# ÉNONCÉ A
Dans l'extrait du blog ci-dessous, relevez tous les appareils électroniques que possède Daenerys.

Heureusement, être blogueur a ses petits avantages : je suis contacté par Daenerys qui me confond avec Drogo demande de l’aide… Elle se retrouve sans le sou, nomade errant d’un appartement à un autre, avec pour seules richesses des oeufs pas frais un ordinateur MacBook Pro 15″ sous les pixels la puissance©, un iPad Air qui peut le plus pèse le moins© et un iPhone 5s 64Go toujours plus loin©. Et une seule idée: comment faire payer le plus possible Cersei pour cette infamie, elle va morfler cette salope© !

Savez vous quelles sont les professions qui voient les gens toujours sous leur plus mauvais côté ? Les proctologues et les avocats spécialisés dans les divorces… Et les avocats qui me lisent savent que la colère d’un conjoint cela peut prendre des proportions extrêmes…

Oui, mais comment faire mordre la poussière à son adversaire ?

Comment prouver sa faute ?

Comment expliquer au juge que l’autre c’est le mal et que la surveillance de ma vie privée ne relève pas ici des prérogatives de la NSA ?

Comment démonter le disque dur pour l’analyser sans risque ?

Comment le copier sans compromettre les preuves ?

Comment établir les preuves de manière irréfutables ?

De même qu’un bon avocat sait calmer la colère de son client et essaye toujours de le guider vers la procédure de divorce la moins conflictuelle possible, dans l’intérêt de tous, un bon expert saura guider son client vers le meilleur conseil technique, dans l’intérêt de tous.

# LISTE DES ENREGISTREMENTS
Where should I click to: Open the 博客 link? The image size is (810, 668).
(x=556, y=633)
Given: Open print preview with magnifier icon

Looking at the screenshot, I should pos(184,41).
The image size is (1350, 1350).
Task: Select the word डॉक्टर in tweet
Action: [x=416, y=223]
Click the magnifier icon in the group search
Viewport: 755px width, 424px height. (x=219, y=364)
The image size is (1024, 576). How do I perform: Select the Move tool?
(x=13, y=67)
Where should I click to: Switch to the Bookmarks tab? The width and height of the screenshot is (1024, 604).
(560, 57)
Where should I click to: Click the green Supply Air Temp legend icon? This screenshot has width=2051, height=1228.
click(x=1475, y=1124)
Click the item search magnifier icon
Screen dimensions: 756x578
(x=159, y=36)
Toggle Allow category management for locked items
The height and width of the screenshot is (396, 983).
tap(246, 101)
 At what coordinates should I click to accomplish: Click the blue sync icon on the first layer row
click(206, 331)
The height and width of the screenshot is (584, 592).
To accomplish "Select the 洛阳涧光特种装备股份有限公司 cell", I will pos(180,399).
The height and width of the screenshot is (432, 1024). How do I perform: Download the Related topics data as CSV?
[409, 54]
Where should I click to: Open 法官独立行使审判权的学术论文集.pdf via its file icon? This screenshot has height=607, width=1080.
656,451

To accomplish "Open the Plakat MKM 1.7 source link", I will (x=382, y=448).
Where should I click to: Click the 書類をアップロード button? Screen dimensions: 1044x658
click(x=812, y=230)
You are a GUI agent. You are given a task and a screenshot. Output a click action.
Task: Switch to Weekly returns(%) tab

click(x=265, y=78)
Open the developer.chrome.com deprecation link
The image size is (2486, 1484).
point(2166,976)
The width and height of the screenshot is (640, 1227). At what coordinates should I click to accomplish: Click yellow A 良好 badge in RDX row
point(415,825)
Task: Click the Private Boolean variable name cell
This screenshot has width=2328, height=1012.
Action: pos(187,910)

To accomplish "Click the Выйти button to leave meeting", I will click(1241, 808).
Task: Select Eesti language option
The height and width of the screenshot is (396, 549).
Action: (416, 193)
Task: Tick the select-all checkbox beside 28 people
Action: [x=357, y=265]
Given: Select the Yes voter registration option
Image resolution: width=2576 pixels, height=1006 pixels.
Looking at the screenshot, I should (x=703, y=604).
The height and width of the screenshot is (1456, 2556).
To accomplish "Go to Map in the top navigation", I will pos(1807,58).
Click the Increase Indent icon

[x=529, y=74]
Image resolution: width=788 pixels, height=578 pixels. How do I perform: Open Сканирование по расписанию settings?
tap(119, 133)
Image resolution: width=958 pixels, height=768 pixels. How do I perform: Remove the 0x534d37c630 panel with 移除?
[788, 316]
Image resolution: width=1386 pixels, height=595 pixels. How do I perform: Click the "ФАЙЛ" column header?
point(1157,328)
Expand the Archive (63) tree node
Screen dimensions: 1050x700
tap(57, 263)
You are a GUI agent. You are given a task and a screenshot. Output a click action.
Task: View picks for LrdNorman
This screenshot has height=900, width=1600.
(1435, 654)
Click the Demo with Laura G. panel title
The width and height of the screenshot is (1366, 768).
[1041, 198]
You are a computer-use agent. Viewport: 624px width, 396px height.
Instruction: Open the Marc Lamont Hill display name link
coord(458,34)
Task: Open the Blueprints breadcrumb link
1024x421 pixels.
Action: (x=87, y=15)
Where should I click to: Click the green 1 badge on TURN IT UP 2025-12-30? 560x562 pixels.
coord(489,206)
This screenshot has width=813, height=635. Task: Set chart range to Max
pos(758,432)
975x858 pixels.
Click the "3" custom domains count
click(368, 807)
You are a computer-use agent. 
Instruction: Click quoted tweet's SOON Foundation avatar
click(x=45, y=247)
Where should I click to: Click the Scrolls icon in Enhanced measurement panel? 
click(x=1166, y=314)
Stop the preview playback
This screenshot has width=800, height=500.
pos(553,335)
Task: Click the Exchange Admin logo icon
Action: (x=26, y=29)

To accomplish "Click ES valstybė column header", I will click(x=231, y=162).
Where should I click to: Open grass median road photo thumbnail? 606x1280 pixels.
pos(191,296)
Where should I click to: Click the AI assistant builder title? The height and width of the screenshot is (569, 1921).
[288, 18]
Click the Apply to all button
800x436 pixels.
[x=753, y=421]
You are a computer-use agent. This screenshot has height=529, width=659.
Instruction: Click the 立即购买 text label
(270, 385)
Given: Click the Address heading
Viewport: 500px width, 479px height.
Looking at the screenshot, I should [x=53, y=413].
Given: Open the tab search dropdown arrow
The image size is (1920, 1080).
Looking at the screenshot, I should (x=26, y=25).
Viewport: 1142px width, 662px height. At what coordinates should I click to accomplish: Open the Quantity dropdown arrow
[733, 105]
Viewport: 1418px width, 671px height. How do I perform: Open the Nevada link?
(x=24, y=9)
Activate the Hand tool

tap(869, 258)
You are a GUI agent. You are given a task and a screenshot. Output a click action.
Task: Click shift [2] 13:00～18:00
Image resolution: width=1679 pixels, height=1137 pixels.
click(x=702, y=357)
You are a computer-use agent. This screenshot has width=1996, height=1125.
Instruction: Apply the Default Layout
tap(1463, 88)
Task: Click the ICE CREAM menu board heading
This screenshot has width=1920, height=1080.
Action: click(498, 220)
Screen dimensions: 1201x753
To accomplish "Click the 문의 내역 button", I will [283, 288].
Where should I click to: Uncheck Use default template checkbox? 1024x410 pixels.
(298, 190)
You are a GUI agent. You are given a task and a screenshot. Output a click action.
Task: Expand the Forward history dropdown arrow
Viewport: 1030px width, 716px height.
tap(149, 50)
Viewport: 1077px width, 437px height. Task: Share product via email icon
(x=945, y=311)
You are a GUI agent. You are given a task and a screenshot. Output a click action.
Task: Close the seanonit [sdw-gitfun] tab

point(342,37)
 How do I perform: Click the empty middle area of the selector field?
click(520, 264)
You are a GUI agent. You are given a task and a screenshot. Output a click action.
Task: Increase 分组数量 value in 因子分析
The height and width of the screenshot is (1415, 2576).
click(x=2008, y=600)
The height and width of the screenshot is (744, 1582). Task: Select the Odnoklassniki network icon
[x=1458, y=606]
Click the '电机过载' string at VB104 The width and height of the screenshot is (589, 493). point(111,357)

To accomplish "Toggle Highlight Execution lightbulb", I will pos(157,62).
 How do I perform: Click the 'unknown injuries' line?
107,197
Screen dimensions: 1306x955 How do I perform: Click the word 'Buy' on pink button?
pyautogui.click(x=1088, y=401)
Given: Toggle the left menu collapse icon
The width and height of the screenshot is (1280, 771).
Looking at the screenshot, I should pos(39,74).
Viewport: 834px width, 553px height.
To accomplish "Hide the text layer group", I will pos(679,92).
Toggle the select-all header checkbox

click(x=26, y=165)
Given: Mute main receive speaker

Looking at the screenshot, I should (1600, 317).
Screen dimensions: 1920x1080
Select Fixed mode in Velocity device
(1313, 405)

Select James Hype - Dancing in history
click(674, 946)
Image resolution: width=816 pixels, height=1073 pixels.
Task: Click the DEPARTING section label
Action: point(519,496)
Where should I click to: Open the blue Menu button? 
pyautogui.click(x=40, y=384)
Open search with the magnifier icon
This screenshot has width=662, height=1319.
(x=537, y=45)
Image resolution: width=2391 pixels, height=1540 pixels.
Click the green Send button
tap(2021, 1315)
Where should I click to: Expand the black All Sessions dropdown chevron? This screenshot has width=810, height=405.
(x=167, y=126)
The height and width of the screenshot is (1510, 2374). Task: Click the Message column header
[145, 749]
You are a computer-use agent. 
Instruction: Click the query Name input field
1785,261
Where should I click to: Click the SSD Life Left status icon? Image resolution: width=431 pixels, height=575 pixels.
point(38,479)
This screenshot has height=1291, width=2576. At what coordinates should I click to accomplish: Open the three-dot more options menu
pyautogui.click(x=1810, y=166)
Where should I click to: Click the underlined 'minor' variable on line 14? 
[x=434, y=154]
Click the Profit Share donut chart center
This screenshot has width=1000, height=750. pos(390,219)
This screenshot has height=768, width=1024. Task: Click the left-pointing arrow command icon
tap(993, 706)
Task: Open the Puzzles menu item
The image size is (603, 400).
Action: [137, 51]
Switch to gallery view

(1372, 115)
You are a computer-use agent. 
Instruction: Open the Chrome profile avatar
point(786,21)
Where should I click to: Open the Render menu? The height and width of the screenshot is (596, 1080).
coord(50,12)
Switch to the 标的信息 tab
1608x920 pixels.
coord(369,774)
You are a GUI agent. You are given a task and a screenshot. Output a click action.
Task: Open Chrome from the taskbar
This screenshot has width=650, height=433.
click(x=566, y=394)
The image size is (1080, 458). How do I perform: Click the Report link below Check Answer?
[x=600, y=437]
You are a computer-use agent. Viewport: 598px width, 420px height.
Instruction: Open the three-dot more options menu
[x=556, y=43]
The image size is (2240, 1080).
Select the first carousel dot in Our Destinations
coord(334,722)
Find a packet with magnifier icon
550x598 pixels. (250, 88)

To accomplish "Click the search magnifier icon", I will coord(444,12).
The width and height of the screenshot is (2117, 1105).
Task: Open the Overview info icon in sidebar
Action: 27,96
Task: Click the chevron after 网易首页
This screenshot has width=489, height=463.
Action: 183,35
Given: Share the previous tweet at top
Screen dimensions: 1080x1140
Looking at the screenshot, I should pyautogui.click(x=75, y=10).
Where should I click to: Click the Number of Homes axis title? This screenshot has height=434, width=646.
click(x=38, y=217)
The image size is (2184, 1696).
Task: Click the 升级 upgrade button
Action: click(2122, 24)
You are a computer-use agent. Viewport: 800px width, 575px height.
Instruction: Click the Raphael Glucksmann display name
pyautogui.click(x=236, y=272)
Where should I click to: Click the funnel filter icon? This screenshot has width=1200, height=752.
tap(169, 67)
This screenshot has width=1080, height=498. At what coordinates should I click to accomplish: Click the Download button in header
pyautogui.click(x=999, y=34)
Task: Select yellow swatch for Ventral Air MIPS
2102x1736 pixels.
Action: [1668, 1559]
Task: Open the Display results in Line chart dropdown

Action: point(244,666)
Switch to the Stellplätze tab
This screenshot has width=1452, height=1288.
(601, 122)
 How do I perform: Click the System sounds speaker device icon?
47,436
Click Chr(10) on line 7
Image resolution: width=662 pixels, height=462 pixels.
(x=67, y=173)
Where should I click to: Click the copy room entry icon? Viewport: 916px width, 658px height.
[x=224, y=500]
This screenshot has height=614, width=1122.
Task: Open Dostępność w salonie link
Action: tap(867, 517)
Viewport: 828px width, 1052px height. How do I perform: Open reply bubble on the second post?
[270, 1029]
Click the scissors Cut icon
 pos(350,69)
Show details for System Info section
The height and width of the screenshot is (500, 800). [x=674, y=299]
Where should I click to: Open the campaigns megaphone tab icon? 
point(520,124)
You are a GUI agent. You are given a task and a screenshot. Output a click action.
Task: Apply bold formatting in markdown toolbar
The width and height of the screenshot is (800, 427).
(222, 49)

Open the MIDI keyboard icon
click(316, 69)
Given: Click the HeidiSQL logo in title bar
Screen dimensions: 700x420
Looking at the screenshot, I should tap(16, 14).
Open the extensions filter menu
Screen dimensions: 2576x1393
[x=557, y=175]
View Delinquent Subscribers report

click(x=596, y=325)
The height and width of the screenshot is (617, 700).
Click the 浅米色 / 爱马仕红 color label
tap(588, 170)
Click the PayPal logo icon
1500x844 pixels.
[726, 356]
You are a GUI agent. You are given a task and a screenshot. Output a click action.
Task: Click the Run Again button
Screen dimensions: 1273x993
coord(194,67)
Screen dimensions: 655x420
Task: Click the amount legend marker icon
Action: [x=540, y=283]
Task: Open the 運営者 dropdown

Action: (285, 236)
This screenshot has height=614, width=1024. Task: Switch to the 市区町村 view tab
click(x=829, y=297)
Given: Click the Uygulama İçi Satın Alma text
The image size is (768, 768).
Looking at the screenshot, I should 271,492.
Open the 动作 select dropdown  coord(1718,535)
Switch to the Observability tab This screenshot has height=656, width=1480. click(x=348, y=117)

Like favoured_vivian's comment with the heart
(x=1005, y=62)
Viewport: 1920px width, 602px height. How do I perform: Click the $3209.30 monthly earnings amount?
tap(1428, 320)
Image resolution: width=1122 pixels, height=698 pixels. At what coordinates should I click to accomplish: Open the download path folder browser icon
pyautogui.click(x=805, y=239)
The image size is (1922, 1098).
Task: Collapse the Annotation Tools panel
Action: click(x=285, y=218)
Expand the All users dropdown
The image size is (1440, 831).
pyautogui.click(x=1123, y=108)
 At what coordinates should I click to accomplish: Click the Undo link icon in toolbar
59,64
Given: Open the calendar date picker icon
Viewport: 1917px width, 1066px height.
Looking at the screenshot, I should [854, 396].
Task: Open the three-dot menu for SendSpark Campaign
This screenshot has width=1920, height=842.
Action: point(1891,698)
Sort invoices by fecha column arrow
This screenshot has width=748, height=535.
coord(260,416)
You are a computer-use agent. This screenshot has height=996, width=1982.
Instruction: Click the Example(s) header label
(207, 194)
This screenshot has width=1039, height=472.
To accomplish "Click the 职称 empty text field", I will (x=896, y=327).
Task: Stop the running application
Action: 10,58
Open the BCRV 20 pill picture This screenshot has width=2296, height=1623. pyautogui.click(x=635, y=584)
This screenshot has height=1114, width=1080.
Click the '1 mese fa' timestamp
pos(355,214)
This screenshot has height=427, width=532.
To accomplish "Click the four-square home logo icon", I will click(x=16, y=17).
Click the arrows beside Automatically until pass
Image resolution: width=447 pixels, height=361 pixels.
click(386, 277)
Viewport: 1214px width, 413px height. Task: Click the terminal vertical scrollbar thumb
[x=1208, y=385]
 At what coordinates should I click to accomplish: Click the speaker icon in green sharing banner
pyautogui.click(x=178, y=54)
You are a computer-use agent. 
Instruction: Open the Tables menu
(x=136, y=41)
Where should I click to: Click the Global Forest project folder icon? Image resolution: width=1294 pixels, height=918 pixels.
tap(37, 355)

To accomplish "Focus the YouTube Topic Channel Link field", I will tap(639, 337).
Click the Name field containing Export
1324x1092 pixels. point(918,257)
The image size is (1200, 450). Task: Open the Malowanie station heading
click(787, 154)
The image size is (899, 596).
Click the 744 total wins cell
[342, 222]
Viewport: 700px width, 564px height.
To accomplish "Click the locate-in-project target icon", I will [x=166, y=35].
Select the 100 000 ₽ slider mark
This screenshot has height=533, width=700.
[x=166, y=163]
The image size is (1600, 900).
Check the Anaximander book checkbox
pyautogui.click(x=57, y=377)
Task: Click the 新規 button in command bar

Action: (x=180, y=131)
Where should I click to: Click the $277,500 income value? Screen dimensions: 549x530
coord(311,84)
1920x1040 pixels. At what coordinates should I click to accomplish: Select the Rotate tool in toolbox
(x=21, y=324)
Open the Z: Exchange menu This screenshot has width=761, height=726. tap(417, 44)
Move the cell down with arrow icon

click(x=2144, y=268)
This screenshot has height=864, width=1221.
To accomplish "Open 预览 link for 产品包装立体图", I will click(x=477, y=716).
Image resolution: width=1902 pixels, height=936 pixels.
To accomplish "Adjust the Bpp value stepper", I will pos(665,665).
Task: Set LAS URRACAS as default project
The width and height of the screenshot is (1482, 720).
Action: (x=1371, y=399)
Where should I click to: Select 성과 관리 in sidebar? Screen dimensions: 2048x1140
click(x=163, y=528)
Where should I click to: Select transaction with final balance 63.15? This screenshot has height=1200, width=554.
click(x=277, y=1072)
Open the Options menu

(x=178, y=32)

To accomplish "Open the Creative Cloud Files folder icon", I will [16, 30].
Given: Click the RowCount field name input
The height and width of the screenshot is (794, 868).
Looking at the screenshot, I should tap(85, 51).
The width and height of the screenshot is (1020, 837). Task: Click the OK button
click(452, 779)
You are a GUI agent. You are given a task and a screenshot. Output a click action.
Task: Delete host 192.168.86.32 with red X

# ÉNONCÉ B
Citez à l'identique la partie des enregistrements qui commence par la ligne contenant "Click the Profit Share donut chart center" et se termine par la ligne contenant "coord(369,774)", ces deux lignes comprises.

# RÉPONSE FINALE A
- MacBook Pro 15″
- iPad Air
- iPhone 5s 64Go

# RÉPONSE FINALE B
Click the Profit Share donut chart center
This screenshot has width=1000, height=750. pos(390,219)
This screenshot has height=768, width=1024. Task: Click the left-pointing arrow command icon
tap(993, 706)
Task: Open the Puzzles menu item
The image size is (603, 400).
Action: [137, 51]
Switch to gallery view

(1372, 115)
You are a computer-use agent. 
Instruction: Open the Chrome profile avatar
point(786,21)
Where should I click to: Open the Render menu? The height and width of the screenshot is (596, 1080).
coord(50,12)
Switch to the 标的信息 tab
1608x920 pixels.
coord(369,774)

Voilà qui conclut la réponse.